I want to let users store input files (csv, Excel) the Pentaho repository and I want to use it by PDI.
I know that Pentaho repository is not a file system (but can be sync with it by Pentaho Repository Synchronizer).
The repository is not designed for that. Wrong tool for the described job.
You may wish to perform file acquisition into a table and then let the users use the data
or use pentaho to keep a record of the location of the files or something.
But long story short the repository stores xml files that are used to extract, transform, load, analyse and report.
File storage is not one of those solutions.
it can move your files between places. e.g into a CMS and report on the link. even download it and present it to the user.

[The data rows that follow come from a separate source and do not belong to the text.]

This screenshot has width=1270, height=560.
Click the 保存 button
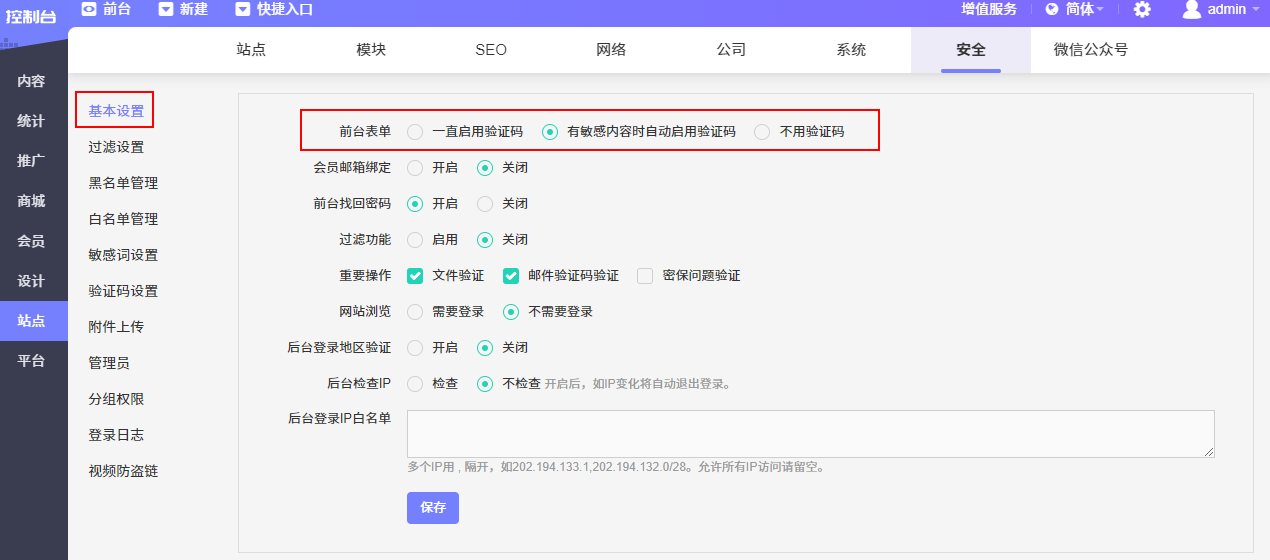(x=432, y=507)
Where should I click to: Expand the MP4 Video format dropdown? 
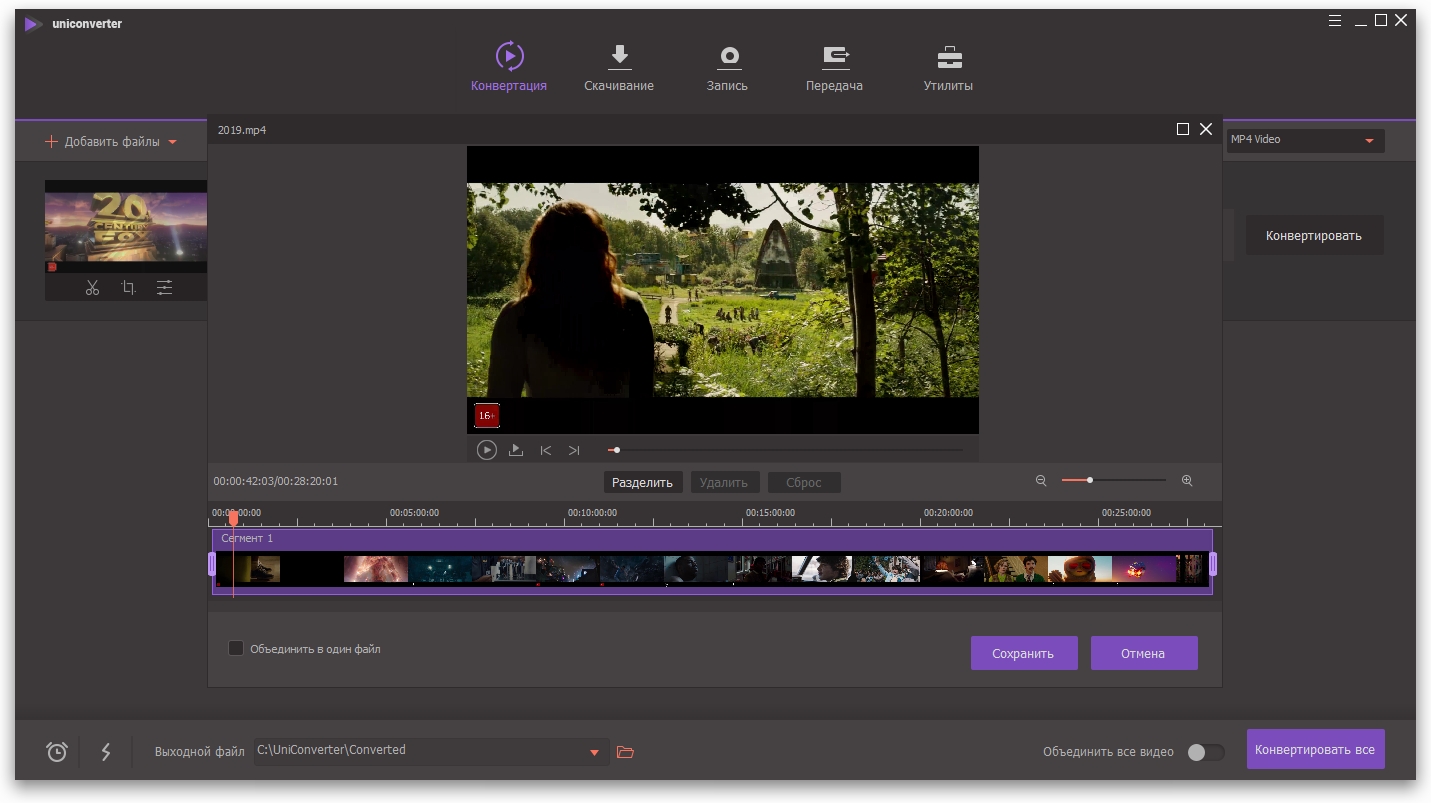tap(1369, 141)
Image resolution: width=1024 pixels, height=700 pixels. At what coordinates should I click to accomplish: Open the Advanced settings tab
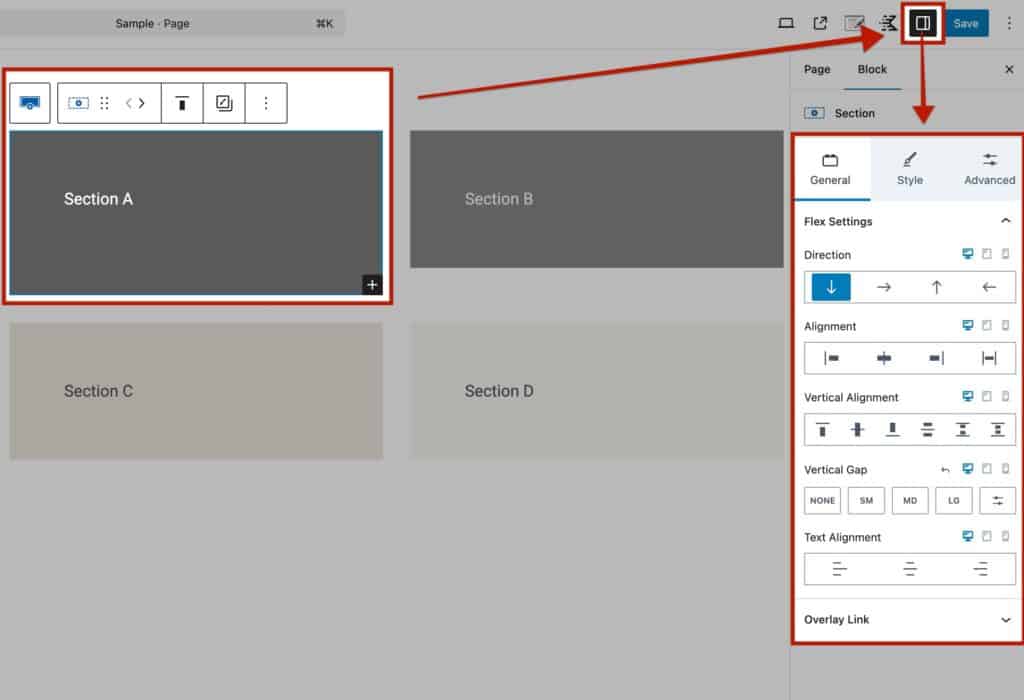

You can generate a csv with the required data on the fiy for example.
It may be worth taking a look at the "Community File Repository" plugin for the BA Server. It will allow uploads and downloads to the BA Server, not in the Jackrabbit repository, but still on the server in a location that could be accessible to KTRs. That would stave off the need to store information in yet another system.
Another vector that you point out is referencing files in another location. Many PDI input steps support vfs (virtual file system) URIs.
sorry to hijack this thread, but have you tried CFR with Pentaho 8 yet?
I'm about to, just wondered whether to just trust it works, or whether i need to find some time to work through the issues first.
Reading the docs on CFR it is pretty nice, see the readme here:
FYI CFR has now been updated for Pentaho 8.
Here's some comments on using it - the API is pretty darned nice!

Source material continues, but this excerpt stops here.